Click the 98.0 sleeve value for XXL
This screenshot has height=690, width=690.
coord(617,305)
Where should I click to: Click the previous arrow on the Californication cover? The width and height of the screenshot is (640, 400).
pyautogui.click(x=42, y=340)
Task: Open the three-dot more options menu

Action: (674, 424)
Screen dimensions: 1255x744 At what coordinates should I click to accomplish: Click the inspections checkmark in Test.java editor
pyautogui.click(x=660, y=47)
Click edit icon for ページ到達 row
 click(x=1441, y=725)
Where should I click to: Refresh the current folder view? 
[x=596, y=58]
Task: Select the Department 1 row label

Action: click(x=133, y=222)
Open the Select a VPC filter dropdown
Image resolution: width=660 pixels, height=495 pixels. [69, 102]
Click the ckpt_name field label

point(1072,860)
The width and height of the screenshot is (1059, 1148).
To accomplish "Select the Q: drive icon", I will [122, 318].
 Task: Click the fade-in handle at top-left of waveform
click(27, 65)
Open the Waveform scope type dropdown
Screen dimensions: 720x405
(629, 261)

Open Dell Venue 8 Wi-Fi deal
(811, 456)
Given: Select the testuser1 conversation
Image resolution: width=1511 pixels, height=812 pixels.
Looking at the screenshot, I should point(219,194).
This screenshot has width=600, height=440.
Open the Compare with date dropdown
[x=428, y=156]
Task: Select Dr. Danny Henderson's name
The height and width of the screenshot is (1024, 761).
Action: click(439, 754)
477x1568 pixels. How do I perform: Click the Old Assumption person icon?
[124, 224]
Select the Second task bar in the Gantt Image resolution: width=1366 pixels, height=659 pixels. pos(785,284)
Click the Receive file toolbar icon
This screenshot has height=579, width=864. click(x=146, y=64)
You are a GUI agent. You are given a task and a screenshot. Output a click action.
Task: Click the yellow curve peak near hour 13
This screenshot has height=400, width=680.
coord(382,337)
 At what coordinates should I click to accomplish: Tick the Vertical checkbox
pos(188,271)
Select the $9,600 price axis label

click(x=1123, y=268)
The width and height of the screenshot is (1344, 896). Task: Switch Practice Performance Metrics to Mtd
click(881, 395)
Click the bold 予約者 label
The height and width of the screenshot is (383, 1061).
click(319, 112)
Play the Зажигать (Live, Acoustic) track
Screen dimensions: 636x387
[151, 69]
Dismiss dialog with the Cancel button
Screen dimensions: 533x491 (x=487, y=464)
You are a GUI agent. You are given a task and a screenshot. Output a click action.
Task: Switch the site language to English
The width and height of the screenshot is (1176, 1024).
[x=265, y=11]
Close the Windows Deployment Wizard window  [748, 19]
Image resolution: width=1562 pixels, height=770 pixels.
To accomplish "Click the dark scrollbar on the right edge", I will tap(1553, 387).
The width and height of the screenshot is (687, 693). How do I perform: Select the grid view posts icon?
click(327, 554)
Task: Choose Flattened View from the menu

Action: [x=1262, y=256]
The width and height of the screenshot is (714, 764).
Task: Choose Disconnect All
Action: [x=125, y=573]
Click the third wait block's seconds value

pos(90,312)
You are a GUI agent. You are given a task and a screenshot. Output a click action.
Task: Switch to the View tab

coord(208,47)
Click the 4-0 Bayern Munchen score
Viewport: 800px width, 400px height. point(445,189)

* Directions
Exact copies of every record are required, so retype them in full.

* Answer below
Click the 98.0 sleeve value for XXL
This screenshot has height=690, width=690.
coord(617,305)
Where should I click to: Click the previous arrow on the Californication cover? The width and height of the screenshot is (640, 400).
pyautogui.click(x=42, y=340)
Task: Open the three-dot more options menu

Action: (674, 424)
Screen dimensions: 1255x744 At what coordinates should I click to accomplish: Click the inspections checkmark in Test.java editor
pyautogui.click(x=660, y=47)
Click edit icon for ページ到達 row
 click(x=1441, y=725)
Where should I click to: Refresh the current folder view? 
[x=596, y=58]
Task: Select the Department 1 row label

Action: click(x=133, y=222)
Open the Select a VPC filter dropdown
Image resolution: width=660 pixels, height=495 pixels. [69, 102]
Click the ckpt_name field label

point(1072,860)
The width and height of the screenshot is (1059, 1148).
To accomplish "Select the Q: drive icon", I will [122, 318].
 Task: Click the fade-in handle at top-left of waveform
click(27, 65)
Open the Waveform scope type dropdown
Screen dimensions: 720x405
(629, 261)

Open Dell Venue 8 Wi-Fi deal
(811, 456)
Given: Select the testuser1 conversation
Image resolution: width=1511 pixels, height=812 pixels.
Looking at the screenshot, I should point(219,194).
This screenshot has width=600, height=440.
Open the Compare with date dropdown
[x=428, y=156]
Task: Select Dr. Danny Henderson's name
The height and width of the screenshot is (1024, 761).
Action: click(439, 754)
477x1568 pixels. How do I perform: Click the Old Assumption person icon?
[124, 224]
Select the Second task bar in the Gantt Image resolution: width=1366 pixels, height=659 pixels. pos(785,284)
Click the Receive file toolbar icon
This screenshot has height=579, width=864. click(x=146, y=64)
You are a GUI agent. You are given a task and a screenshot. Output a click action.
Task: Click the yellow curve peak near hour 13
This screenshot has height=400, width=680.
coord(382,337)
 At what coordinates should I click to accomplish: Tick the Vertical checkbox
pos(188,271)
Select the $9,600 price axis label

click(x=1123, y=268)
The width and height of the screenshot is (1344, 896). Task: Switch Practice Performance Metrics to Mtd
click(881, 395)
Click the bold 予約者 label
The height and width of the screenshot is (383, 1061).
click(319, 112)
Play the Зажигать (Live, Acoustic) track
Screen dimensions: 636x387
[151, 69]
Dismiss dialog with the Cancel button
Screen dimensions: 533x491 (x=487, y=464)
You are a GUI agent. You are given a task and a screenshot. Output a click action.
Task: Switch the site language to English
The width and height of the screenshot is (1176, 1024).
[x=265, y=11]
Close the Windows Deployment Wizard window  [748, 19]
Image resolution: width=1562 pixels, height=770 pixels.
To accomplish "Click the dark scrollbar on the right edge", I will tap(1553, 387).
The width and height of the screenshot is (687, 693). How do I perform: Select the grid view posts icon?
click(327, 554)
Task: Choose Flattened View from the menu

Action: [x=1262, y=256]
The width and height of the screenshot is (714, 764).
Task: Choose Disconnect All
Action: [x=125, y=573]
Click the third wait block's seconds value

pos(90,312)
You are a GUI agent. You are given a task and a screenshot. Output a click action.
Task: Switch to the View tab

coord(208,47)
Click the 4-0 Bayern Munchen score
Viewport: 800px width, 400px height. point(445,189)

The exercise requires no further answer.